One 'language difficulty' is that it is impossible to approach a spiritual Father, for instructions if he does not speak your language; his language might be Greek or Russian or some other language unknown to you. Still another reason for the difficulty is a direct result of the forms Christianity has taken in the West - the Eastern teachings are so different, that a considerable openness is necessary on the part of a Western person to understand what the Eastern mystics said and thought.
As an example, the Russian Orthodox Monasticism has guarded their communities against what they call the sinful and Satanic influences coming from the 'World'. This clash has always been there, but a definite opening towards the rest of the World has at least (and at last) become possible after the fall of the Soviet rule. However, outside influences need to be kept at bay simply to maintain the special conditions in the Monasteries.

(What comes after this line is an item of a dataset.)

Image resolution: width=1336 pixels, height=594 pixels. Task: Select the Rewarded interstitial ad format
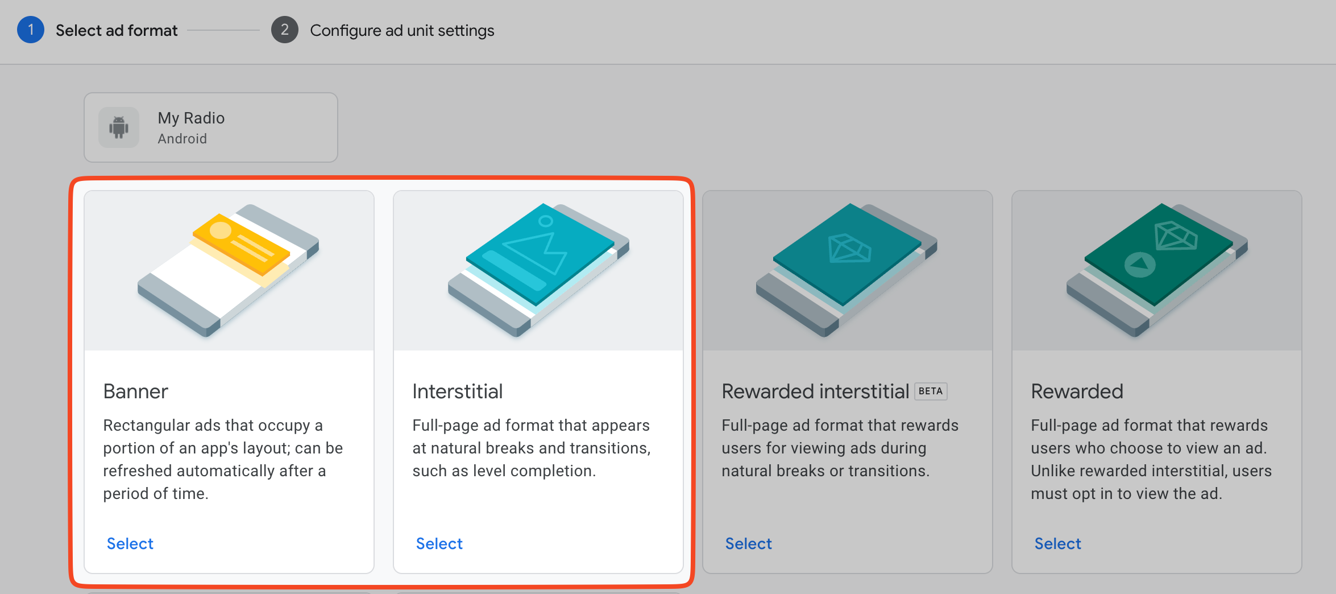coord(749,544)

The same has, at least in the past, also applied to the monasteries in Mount Athos.
A Word about Self-Gathering
Self-gathering is the Orthodox inner work described by Saint Theophan the Recluse in his main book "The Path of Salvation". According to Saint Theophan there are three elements in self-gathering:
- First: the gathering of the mind in the heart, called attention.
- Second: to be alert in the body, called vigilance.

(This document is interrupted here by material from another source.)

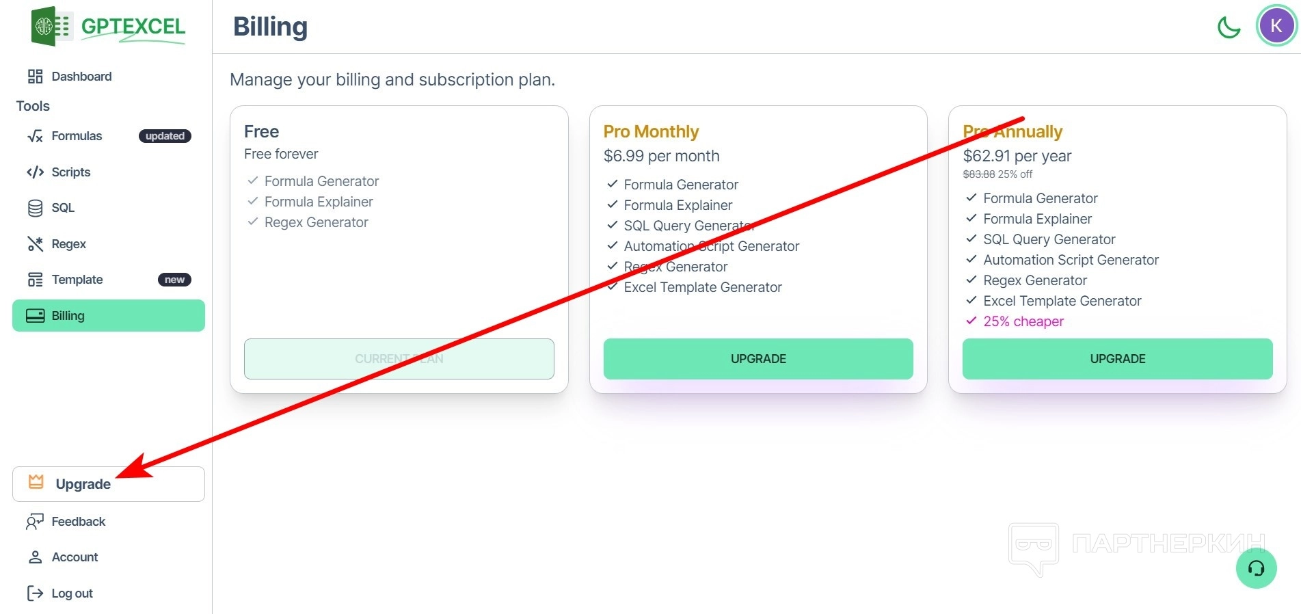
Task: Log out of the account
Action: click(x=72, y=593)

- Third: to come to the senses, called soberness.
To be self-gathered you descend within your heart with the help of these three elements. When you are within, the work is to remain there as long as you are conscious. When you are outside, you repeat the self-gathering and go on renewing it as it is not something that continues without the effort. When you have gathered yourself, you are within; missing even one of the elements puts you outside. In fact St. Theophan writes: "...the ascetic labourer is in a minute-by-minute struggle...Therefore he is in a state of perpetual beginning..."
Self-gathering is the method that makes further work possible. It is the preparatory work that can lead to the death of the tyrant that keeps the 'real I', 'the Spirit', in prison. The death of this tyrant (old Adam and Eve) can eventually make the new birth possible.
The Quest for Freedom
The way to freedom goes through slavery. At some point we have a need to come under the will of another, someone, who we trust, 'a teacher', even if we do not always agree. Monasteries provide a focus and an opportunity to come under another will, the Will of God and that of the Spiritual Father. In the absence of a Father, the Will of God is available, all the time, just as much in the world as in the monasteries.
What about my Freedom then?
The idea I have had from my childhood of freedom is based on the routines of the daily life and living; it is a very strange idea. According to this idea, which puts demands on me to earn money, look after the home and family, do cooking, cleaning and other household duties, freedom is simply the time when these duties leave me time 'to be free'. This means that my freedom has been limited mainly to the evenings and weekends, holiday and feasts. It is clear that this is not what is meant by freedom! Freedom is more like living every day as it was a holiday, a feast, like Christmas; indeed, to have Christmas every day and to be born anew every day!
All 'Good News' are connected with the ultimate Truth and with each other. For some time I have tried to find out how to serve. I was startled one day when my daughter, then 14, one day said: "I think it is very nice that you do the cooking. If you could learn how to also serve it in a nice way, it would certainly taste a lot better!" The questions that are ringing in me out of this simple shock are: Who do I serve? Do I serve myself? What has selfishness to do with the difficulties in serving others? Is all of it connected with love? Is patience one aspect of love? What is patience? What has all this to do with freedom?
What is clear is that freedom is not dependent on the outside or on what I am doing at any time: it is more an inner activity. The Prayer of the Heart has a close connection with this freedom. It is in the heart that this freedom can be born.